I always thought that the characters on Fresh Prince, Will especially, but all of them in general, were too mean to Carlton, who did not deserve it. He was pompous, but not a jerk, and what bothered me was that Will openly scorned him for not being “down”, while Carlton only made comments about Will’s boorishness when provoked. Carlton was in a perfect position to lord it over Will, but he actually wanted to be friends. And the minute Will moved in, he started pushing Carlton around in his own home! Plus, Carlton was nowhere near as unattractive as Will claimed.

Likewise, I thought the characters on Mary Tyler Moore were too mean to Ted. Especially Murray. Ted was dumb, but it was hardly his fault that Murray was in a job he thought was beneath him. Why didn’t he find opportunities for himself, if he was so smart? And while Ted did think highly of himself, I don’t recall him treating others poorly. The worst thing Murray did, IMO, was at Ted and Georgette’s wedding. The 1970s were the heyday of write-your-own-vows, but because the ceremony took place at a moment’s notice, Ted had to ask Murray to supply vows for him. So Murray relayed the vows to him in a whisper, which Ted immediately repeated without processing: “…never make you regret…Having married…Such a cluck.” What an absolutely cock thing to do to someone at their wedding.

(There was one instance of the tables being turned, though. I forget the circumstances, but Sue Ann somehow got Murray to wear a wedding gown. Ted walked in to see this, and absolutely went to town on him. It was his one shot at some getback, and boy did he take advantage of it. Good for him!)

Since non-sitcoms seem to qualify, I’ll observe that it often seemed to me that domestic violence was a subtext (beneath the lesbian subtext, of course) on Xena–at least for the first half of the series. Gabrielle said more than once that she was afraid of Xena, and Xena more than once physically hurt her–usually only a tap, it’s true, but on at least one occasions she was clearly trying to call the bard.

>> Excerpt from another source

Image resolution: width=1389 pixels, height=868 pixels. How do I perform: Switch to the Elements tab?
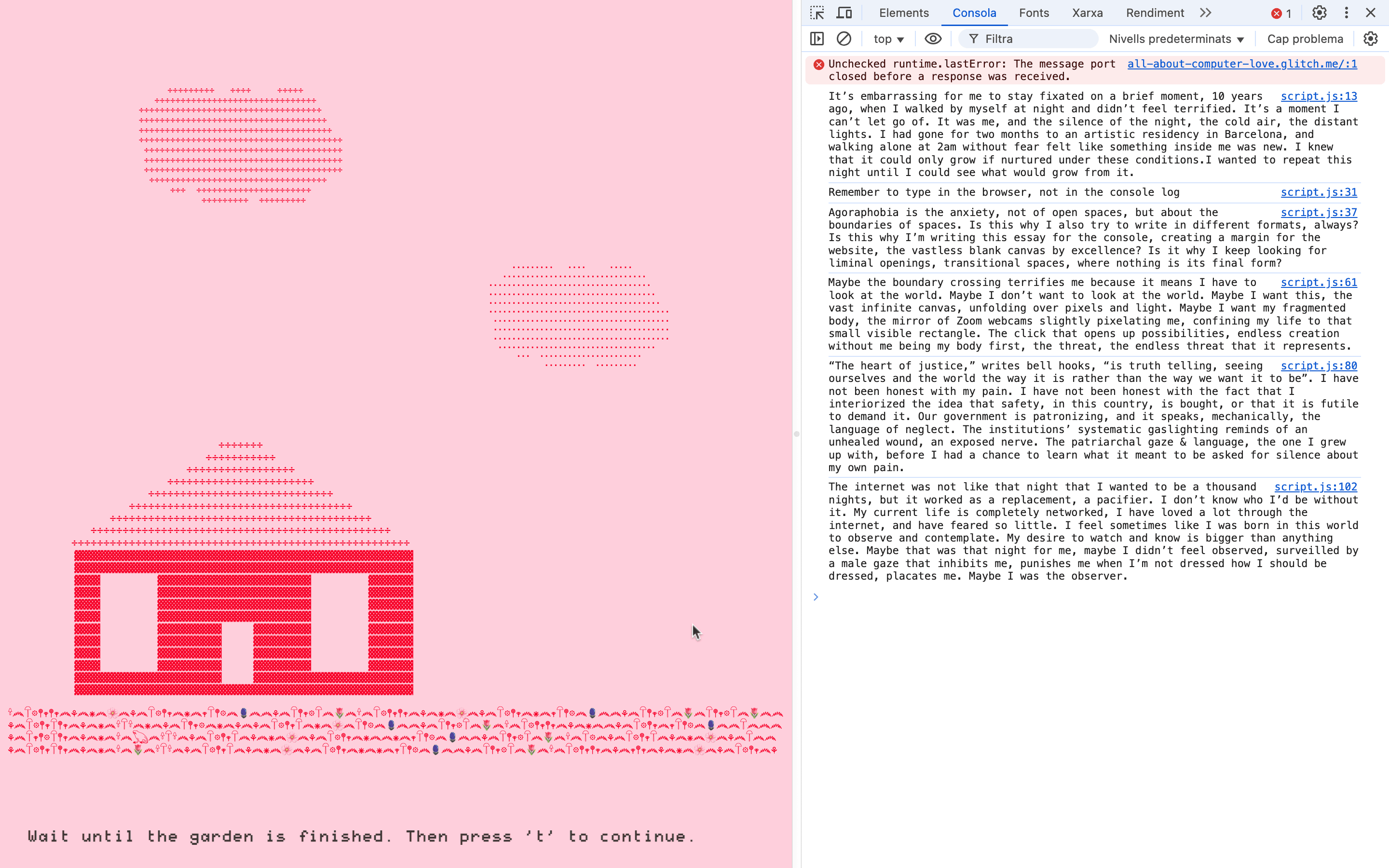tap(903, 13)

I forgot all about that show! I used to watch the show and think the only funny thing about it was Carlton. I kind of took it as a show about a funny nice guy who’s asshole cousin moves in for you to hate. Because of that show, every time I see Will Smith I think he’s just a smug goof. Even during Ali I was thinking, “what a smug goof.”

Jeepers, we just had a David Cassidy thread and no one has mentioned the innapropriate sexual chemistry between siblings Keith and Laurie Partridge? Even as a twelve year old I felt a little dirty watching their furtive glances at each other while they entertained the audience in song. I always assumed the big smile on Shirley Jones’ face was masking a big old “What the hell are these two heathens doing?” voice in her head.